§ Instruction: State only the number of lines in the records below that contain the string "label".

§ Records from a dataset:
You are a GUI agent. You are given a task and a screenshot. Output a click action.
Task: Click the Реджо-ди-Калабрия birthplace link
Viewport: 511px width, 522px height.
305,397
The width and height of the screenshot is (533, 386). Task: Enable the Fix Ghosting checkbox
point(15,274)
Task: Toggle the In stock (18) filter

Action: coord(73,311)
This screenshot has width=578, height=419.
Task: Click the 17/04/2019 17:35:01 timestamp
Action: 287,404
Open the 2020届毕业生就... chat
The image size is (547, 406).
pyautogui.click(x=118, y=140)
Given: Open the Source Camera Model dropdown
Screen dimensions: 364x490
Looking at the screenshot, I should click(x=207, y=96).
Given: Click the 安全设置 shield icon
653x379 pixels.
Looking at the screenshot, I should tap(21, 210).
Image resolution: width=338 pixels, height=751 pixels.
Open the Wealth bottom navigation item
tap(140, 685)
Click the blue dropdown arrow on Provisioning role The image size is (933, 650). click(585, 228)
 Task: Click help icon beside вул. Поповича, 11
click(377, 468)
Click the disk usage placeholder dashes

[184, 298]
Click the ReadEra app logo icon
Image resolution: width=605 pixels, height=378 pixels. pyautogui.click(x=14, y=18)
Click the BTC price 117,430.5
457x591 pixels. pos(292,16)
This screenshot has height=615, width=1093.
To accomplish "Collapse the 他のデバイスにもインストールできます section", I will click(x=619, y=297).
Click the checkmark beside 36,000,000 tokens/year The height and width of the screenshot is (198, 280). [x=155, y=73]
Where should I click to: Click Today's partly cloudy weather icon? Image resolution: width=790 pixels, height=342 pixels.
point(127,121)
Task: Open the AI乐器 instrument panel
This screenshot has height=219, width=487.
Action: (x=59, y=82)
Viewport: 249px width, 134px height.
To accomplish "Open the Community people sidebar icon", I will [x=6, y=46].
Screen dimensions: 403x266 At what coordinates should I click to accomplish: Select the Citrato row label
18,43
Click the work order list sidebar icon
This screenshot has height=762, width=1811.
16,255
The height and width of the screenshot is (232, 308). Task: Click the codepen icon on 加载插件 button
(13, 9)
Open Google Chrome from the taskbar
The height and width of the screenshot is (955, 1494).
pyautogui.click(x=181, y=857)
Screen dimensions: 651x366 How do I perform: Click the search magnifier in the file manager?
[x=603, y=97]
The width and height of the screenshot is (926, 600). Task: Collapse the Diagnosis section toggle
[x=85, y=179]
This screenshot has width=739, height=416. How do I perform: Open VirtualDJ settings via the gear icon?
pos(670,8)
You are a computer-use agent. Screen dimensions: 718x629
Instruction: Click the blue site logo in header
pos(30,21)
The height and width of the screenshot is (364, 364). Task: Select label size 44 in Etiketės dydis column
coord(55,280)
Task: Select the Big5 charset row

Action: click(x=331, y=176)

§ Exercise response: 2